# [PROVIDED RECORDS]
▬▬▬
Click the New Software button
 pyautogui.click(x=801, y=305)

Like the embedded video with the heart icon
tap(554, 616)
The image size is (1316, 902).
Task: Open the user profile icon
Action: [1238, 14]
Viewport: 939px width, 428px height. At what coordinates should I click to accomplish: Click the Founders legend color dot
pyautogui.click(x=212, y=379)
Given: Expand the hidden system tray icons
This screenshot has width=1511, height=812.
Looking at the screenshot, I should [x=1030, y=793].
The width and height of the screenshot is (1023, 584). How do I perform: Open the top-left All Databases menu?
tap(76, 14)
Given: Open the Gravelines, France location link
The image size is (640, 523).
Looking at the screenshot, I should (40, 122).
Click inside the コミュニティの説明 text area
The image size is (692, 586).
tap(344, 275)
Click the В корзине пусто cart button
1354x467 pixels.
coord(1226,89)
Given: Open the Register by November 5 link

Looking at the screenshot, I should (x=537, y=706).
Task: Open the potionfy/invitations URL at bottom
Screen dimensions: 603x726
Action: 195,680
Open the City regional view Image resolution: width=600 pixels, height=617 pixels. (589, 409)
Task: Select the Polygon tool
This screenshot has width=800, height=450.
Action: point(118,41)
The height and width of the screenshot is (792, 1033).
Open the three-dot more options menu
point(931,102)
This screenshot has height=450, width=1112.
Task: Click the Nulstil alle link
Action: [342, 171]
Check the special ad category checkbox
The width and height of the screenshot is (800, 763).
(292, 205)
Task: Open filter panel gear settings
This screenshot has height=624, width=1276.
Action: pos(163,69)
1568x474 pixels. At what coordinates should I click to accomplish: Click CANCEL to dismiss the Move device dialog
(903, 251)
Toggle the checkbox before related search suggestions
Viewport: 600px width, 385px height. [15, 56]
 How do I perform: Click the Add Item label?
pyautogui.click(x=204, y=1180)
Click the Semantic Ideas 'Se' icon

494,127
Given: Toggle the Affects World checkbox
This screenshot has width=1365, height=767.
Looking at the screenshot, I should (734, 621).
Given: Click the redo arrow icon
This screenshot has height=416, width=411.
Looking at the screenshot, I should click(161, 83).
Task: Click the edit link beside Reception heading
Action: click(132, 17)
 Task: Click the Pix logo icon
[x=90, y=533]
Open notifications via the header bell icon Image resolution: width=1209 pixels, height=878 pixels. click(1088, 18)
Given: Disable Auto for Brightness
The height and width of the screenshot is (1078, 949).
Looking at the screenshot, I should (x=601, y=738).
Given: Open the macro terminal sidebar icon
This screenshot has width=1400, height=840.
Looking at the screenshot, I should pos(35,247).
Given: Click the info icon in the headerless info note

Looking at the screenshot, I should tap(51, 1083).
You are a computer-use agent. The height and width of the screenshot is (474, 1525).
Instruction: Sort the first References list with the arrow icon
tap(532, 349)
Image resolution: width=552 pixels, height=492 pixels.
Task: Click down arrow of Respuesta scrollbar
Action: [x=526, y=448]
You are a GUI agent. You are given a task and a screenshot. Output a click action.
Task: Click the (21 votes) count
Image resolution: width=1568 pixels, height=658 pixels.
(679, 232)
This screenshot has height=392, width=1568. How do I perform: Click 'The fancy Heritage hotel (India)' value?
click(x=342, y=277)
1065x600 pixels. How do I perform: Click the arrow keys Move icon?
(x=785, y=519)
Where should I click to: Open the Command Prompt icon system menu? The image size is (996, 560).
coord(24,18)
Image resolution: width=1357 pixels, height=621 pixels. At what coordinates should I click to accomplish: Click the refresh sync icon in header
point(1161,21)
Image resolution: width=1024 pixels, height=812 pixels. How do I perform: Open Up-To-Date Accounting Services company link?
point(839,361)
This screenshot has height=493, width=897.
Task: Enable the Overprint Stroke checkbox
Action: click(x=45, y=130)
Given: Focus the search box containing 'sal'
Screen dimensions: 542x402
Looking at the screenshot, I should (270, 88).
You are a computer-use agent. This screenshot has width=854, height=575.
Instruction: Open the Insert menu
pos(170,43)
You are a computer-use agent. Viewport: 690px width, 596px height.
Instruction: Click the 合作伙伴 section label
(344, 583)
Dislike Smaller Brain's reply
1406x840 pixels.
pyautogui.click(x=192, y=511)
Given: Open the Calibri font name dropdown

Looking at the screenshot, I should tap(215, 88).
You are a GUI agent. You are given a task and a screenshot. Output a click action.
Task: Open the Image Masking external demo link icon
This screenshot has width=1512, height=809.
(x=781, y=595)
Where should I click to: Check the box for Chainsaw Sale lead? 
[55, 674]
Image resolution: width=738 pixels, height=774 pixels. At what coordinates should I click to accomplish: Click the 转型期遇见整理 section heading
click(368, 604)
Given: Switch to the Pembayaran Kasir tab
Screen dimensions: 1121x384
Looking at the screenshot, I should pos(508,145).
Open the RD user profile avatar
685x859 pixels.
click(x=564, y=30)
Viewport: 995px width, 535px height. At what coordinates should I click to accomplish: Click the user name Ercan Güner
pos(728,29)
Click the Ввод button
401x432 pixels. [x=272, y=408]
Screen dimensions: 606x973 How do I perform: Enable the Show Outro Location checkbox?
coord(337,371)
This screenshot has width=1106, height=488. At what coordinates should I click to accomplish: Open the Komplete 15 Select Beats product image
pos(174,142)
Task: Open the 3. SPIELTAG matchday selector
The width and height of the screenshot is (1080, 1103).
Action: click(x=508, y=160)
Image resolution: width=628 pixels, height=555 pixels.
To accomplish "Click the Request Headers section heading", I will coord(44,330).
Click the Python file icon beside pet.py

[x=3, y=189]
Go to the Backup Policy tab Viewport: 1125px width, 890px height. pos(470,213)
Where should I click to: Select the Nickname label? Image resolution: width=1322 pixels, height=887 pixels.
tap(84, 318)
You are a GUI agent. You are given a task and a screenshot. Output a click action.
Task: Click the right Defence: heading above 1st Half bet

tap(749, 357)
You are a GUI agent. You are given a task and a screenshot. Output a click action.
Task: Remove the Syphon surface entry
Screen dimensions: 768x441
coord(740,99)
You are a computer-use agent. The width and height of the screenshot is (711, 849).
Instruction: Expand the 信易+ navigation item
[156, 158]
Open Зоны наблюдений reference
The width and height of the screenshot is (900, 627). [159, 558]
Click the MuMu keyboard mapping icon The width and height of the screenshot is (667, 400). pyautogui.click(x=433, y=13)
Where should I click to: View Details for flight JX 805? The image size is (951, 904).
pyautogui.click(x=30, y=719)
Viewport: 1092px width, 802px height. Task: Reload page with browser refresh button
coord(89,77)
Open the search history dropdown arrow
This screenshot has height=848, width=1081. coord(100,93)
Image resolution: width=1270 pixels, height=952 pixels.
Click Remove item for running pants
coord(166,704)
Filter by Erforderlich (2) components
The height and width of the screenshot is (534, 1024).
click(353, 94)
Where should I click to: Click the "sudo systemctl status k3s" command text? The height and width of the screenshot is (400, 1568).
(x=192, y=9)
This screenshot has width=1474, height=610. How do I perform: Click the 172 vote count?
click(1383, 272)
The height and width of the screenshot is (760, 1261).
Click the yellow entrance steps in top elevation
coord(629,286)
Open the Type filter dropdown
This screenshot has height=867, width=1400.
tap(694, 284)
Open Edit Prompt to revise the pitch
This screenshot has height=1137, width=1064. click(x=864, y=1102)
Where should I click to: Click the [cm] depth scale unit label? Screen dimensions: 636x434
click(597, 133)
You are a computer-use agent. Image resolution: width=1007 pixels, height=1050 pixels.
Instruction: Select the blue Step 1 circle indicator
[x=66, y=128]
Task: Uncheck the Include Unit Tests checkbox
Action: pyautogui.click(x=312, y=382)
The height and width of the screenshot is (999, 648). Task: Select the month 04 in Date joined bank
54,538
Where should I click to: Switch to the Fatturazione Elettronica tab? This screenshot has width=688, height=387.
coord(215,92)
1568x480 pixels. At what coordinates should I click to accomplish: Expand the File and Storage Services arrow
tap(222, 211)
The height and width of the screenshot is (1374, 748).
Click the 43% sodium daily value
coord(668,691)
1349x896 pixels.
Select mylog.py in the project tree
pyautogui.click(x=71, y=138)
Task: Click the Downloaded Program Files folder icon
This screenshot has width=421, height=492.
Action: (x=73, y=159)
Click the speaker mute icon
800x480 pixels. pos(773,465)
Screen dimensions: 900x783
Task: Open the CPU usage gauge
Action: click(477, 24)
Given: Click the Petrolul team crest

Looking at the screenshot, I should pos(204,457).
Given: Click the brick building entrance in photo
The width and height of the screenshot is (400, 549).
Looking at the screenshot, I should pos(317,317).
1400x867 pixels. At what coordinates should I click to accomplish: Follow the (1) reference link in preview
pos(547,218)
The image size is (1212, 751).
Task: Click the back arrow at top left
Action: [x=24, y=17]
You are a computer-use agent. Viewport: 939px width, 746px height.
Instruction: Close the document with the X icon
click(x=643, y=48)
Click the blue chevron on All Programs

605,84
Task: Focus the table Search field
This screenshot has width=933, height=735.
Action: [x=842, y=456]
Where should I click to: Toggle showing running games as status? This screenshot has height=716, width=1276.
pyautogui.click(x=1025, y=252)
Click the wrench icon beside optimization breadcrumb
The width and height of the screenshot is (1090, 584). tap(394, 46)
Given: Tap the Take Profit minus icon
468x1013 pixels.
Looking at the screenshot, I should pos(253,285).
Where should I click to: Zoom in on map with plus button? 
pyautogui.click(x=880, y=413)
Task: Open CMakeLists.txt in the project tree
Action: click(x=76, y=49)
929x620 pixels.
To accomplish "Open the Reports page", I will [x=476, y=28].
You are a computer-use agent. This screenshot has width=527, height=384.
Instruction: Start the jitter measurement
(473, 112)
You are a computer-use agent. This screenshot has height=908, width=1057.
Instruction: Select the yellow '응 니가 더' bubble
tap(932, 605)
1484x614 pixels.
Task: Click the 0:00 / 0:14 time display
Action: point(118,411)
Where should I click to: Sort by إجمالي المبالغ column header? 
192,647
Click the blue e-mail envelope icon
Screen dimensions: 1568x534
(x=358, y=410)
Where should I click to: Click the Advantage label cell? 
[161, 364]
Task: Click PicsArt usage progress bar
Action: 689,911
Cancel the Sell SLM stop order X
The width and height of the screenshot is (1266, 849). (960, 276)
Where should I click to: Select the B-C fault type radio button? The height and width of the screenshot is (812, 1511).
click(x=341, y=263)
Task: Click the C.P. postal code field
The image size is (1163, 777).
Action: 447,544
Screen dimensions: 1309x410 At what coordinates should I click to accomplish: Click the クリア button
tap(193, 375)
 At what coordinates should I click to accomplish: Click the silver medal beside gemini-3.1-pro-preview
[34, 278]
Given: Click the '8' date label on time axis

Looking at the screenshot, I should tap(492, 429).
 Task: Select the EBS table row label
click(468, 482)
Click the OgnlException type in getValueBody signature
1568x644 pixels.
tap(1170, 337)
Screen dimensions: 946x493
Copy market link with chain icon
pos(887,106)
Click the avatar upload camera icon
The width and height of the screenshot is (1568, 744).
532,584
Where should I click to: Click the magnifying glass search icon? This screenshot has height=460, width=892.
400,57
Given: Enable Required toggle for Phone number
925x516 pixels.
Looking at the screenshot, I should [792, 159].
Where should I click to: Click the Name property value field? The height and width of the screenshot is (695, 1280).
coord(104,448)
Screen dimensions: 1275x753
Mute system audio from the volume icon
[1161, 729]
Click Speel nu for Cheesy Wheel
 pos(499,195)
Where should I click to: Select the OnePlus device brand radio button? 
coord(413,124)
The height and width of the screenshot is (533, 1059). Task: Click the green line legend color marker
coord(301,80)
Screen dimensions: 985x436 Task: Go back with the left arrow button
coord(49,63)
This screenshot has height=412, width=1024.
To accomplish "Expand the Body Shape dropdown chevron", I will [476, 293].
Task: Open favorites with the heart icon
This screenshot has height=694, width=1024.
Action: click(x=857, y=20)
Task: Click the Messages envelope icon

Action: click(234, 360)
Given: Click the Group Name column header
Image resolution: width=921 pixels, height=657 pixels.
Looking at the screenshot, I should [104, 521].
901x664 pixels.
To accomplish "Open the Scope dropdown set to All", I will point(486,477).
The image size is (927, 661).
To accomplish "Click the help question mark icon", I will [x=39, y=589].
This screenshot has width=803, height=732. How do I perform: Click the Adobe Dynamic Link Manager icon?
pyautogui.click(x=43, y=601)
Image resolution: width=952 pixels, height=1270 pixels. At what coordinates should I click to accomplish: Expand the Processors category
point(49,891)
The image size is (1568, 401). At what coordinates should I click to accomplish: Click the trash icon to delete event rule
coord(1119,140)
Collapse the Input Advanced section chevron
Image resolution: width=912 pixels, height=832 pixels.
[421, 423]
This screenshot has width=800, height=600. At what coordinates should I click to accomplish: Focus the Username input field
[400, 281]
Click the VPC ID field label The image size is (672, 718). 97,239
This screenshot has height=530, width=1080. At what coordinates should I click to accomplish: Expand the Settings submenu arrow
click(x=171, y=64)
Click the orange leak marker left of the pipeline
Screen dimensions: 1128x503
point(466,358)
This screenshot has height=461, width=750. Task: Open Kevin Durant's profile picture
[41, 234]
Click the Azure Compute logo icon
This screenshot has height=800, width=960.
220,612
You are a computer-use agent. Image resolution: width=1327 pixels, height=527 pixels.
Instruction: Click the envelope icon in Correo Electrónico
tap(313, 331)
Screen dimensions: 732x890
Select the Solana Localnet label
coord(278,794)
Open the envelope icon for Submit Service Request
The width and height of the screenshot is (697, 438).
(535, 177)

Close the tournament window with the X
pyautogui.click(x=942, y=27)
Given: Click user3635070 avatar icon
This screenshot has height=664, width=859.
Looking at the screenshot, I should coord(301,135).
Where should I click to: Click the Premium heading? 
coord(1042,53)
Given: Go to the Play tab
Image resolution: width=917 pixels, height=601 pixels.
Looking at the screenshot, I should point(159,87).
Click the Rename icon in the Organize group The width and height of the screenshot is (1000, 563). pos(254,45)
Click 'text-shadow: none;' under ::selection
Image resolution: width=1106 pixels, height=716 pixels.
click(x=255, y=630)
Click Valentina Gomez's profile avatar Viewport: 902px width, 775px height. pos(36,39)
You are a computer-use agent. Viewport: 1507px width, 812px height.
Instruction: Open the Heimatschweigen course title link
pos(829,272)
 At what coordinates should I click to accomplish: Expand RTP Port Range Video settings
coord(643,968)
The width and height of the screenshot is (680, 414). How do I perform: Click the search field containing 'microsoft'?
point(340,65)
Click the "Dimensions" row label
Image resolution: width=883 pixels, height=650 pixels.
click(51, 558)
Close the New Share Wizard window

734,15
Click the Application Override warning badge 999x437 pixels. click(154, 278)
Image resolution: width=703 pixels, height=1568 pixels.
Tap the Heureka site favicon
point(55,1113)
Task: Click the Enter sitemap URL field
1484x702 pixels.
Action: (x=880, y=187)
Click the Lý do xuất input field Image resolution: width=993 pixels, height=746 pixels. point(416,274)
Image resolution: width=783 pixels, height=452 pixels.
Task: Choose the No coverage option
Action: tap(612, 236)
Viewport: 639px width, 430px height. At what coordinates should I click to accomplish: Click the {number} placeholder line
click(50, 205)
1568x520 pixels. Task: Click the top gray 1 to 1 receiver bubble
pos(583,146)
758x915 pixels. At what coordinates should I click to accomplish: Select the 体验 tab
▬▬▬
# [TASK OBJECTIVE]
Total lines holding "will" in the records: report this figure alone.

# [WRITTEN ANSWER]
5